This post originated from an RSS feed registered with Agile Buzz
by James Robertson.
Original Post: Character encoding and RSS
Feed Title: Cincom Smalltalk Blog - Smalltalk with Rants
Feed URL: http://www.cincomsmalltalk.com/rssBlog/rssBlogView.xml
Feed Description: James Robertson comments on Cincom Smalltalk, the Smalltalk development community, and IT trends and issues in general.
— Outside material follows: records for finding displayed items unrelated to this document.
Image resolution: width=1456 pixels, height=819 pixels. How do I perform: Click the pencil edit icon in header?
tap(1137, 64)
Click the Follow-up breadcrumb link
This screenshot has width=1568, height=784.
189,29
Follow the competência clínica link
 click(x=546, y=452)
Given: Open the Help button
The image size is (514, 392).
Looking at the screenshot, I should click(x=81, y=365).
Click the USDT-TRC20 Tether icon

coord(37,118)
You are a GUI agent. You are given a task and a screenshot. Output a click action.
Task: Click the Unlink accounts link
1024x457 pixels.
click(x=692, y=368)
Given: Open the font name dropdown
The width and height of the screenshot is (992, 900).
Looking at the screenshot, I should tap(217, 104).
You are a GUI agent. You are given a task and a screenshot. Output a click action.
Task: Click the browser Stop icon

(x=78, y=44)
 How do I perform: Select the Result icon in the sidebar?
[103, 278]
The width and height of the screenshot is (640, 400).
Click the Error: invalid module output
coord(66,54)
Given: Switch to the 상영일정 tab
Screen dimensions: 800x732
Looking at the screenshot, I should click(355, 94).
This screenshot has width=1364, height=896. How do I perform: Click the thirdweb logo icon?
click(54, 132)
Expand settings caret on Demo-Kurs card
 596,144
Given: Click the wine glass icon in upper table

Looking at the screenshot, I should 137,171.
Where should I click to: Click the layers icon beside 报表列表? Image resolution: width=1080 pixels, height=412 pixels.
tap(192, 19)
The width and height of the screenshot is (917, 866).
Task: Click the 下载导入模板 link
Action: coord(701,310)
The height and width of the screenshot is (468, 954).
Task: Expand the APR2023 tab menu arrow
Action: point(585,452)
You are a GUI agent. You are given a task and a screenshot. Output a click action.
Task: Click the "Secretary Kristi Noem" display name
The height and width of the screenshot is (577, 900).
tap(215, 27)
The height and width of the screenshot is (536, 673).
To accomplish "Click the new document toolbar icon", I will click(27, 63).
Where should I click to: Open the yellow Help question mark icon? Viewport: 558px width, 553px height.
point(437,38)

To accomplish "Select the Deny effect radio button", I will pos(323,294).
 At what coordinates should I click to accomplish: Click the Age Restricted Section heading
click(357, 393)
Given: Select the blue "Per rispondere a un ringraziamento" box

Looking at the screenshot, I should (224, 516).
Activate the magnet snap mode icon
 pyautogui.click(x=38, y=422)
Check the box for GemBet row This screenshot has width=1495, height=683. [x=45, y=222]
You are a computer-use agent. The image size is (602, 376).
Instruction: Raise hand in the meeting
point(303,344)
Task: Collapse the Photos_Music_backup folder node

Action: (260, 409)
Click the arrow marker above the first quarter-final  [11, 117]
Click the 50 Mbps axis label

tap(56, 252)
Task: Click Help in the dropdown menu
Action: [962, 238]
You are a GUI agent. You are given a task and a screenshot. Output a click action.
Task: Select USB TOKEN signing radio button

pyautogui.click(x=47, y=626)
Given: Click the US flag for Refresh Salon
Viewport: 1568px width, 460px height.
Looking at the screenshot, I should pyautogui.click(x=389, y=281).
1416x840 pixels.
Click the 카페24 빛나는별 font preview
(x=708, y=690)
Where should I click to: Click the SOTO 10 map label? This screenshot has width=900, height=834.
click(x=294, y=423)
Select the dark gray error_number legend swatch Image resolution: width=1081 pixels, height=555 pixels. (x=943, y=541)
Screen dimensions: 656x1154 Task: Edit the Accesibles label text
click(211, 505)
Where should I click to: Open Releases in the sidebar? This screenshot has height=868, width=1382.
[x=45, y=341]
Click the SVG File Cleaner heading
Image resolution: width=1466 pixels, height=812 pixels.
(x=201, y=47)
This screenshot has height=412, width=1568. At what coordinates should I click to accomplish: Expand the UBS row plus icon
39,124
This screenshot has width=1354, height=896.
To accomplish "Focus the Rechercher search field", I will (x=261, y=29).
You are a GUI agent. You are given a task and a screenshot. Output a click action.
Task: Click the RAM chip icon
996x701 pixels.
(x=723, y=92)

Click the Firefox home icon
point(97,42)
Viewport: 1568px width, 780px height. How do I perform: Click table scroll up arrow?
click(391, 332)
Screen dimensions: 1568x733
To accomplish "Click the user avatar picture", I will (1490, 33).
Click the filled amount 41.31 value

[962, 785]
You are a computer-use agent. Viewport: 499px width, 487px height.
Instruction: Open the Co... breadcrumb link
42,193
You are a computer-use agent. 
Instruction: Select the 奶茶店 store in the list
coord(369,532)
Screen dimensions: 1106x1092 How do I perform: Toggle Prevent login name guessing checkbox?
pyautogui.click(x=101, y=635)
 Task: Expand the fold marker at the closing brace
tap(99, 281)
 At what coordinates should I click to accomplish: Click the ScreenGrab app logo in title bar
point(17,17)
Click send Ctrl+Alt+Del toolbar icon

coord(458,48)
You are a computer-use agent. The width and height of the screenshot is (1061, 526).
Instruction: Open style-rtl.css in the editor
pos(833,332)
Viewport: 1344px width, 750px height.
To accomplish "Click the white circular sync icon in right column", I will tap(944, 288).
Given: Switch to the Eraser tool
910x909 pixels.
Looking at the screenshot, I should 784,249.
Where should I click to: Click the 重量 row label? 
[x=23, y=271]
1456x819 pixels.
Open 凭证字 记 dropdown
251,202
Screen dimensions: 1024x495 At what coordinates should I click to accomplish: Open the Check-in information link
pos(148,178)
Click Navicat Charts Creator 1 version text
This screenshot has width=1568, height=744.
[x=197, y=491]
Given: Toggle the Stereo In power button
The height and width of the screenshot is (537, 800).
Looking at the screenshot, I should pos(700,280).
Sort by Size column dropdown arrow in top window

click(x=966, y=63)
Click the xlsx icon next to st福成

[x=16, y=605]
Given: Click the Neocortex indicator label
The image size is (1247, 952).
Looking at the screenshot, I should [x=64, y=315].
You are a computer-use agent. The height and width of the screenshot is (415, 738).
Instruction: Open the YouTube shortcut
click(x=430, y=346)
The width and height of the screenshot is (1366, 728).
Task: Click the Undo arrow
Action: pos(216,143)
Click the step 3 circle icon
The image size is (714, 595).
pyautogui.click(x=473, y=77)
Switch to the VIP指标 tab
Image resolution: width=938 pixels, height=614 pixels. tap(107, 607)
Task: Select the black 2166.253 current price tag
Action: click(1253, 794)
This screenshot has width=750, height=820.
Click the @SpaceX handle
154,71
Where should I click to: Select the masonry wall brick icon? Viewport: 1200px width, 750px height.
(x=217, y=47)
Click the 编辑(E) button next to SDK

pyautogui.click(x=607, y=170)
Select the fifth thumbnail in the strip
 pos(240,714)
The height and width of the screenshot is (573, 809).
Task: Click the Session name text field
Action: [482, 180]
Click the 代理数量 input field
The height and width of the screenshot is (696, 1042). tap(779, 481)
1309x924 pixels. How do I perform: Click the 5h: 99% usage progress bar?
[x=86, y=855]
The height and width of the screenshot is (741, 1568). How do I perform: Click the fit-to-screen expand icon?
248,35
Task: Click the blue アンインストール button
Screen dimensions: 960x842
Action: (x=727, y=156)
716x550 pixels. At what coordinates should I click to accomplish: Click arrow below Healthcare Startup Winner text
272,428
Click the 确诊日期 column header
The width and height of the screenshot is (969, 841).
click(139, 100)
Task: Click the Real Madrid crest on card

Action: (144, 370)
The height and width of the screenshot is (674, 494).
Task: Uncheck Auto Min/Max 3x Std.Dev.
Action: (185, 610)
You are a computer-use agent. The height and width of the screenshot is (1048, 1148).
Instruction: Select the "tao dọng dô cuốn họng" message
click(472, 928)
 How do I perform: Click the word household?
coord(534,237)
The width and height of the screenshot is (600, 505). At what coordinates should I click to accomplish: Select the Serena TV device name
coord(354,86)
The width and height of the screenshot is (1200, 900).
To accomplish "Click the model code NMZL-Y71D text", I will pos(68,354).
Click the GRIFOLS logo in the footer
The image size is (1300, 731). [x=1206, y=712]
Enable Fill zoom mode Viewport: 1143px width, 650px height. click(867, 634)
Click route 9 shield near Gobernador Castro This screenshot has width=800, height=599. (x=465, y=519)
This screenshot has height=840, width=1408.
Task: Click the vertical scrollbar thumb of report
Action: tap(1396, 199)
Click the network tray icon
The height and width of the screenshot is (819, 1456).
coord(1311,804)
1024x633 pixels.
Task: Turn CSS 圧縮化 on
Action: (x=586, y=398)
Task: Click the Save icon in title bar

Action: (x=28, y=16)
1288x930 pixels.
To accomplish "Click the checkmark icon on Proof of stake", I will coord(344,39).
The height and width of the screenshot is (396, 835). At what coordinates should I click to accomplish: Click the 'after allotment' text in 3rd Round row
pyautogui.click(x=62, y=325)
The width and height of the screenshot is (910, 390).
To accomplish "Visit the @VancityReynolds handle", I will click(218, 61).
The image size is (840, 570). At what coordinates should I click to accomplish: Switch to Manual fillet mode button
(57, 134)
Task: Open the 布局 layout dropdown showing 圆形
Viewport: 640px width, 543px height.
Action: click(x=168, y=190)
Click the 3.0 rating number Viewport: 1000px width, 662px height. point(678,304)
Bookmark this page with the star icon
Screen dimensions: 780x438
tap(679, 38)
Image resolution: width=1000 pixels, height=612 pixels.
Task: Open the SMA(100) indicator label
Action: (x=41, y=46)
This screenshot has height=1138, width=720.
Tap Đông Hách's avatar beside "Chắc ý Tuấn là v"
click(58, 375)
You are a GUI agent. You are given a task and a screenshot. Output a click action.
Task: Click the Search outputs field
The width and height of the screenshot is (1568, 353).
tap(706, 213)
BitWorking comments on how hard character encoding is to get right:
Character encoding is hard. Really. If I could point to
one thing that causes feeds to be invalid more than anything
else, it would be character encoding.
This is the primary reason that BottomFeeder does not reject bad feeds - it just ignores bad characters to the largest extent that it can and moves on. The reality is, feeds move in and out of well-formedness on a regular basis. There are so many people posting so much content from so large a set of tools, that it's simply unrealistic to expect ongoing perfection. I periodically get errors in some of the CST feeds - I'm not entirely certain how, because it's nearly always a comment that came from - somewhere. Easy enough to fix when I notice, but I don't always notice. I'm pretty sure other content producers have the same problem - most of them aren't hosting the server themselves, and most of them have minimal control over whatever it is that the server does. It's not that anyone wants to create malformed content - it just happens. In the meantime, content consumers still want to read the content, even if it has a few bad characters in it for a period of time. Stating that client side applications should just reject that content out of hand is simply anti-social, IMHO. Sure, notify the user that there's a problem with the content, and let them contact the provider if they feel like it. In the meantime, you shouldn't punish grandma because of an error she has no control over...